* **TASK DIRECTIONS**: Could you copy every record below exactly, leaving out the pictures?

═════ SUPPLIED INFORMATION

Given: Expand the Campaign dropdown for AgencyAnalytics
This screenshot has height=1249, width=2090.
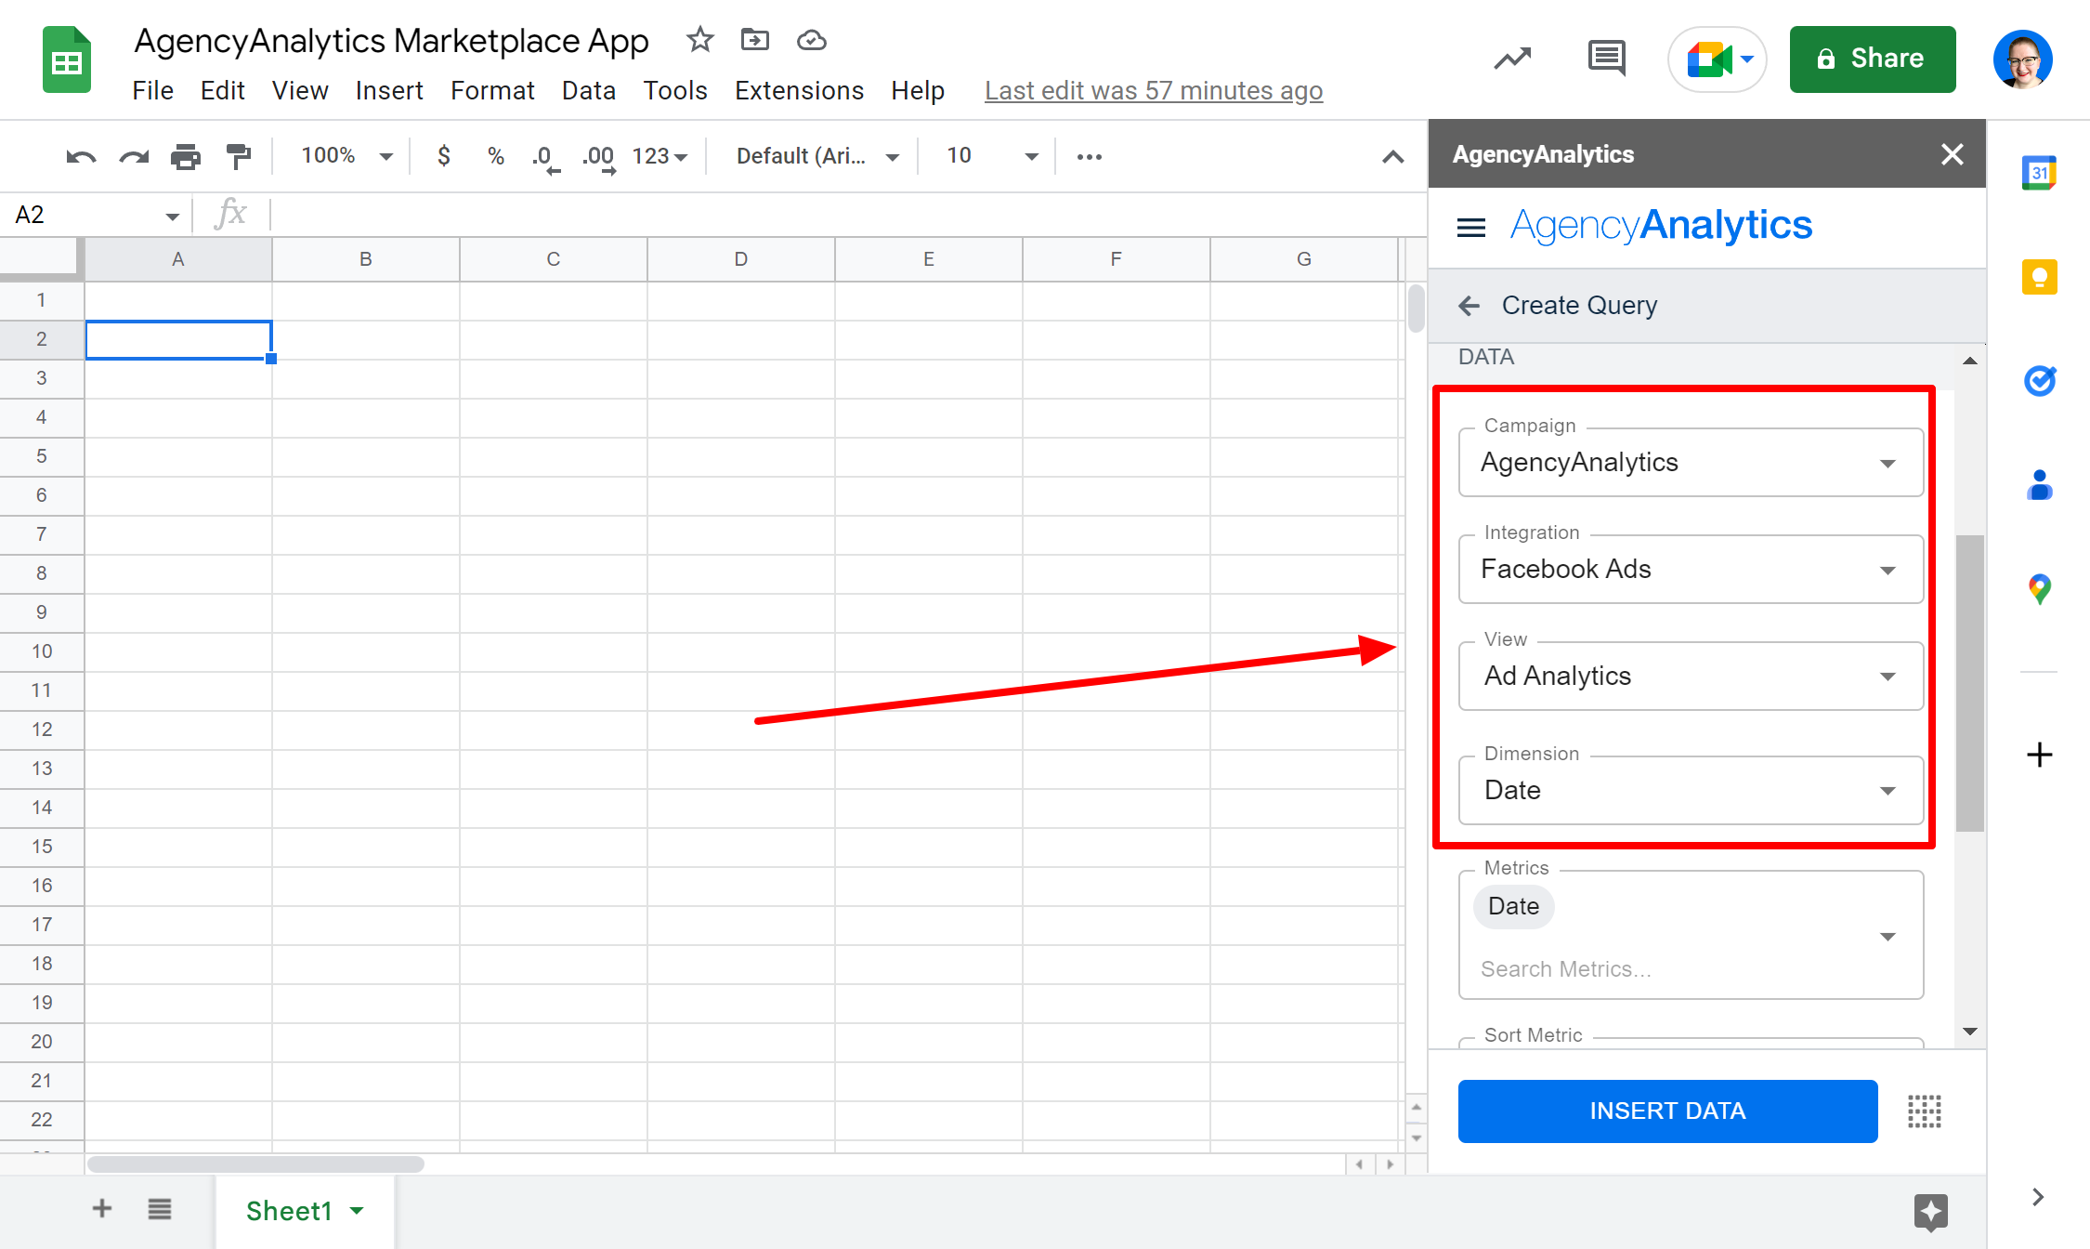Looking at the screenshot, I should [1888, 461].
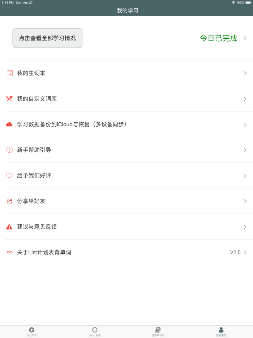The image size is (253, 338).
Task: Open the 我的生词本 list icon
Action: 9,73
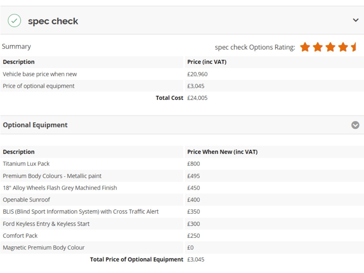Click the Optional Equipment section header
The height and width of the screenshot is (273, 364).
(x=35, y=125)
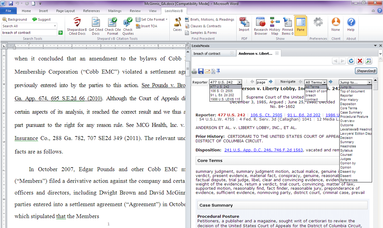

══════════

* **RESULT OF THIS EXERCISE**:
Given: Expand the Campaign dropdown for AgencyAnalytics
This screenshot has height=1249, width=2090.
Looking at the screenshot, I should [1888, 461].
The image size is (253, 338).
Task: Open the 我的生词本 list icon
Action: 9,73
Click the Optional Equipment section header
The height and width of the screenshot is (273, 364).
(x=35, y=125)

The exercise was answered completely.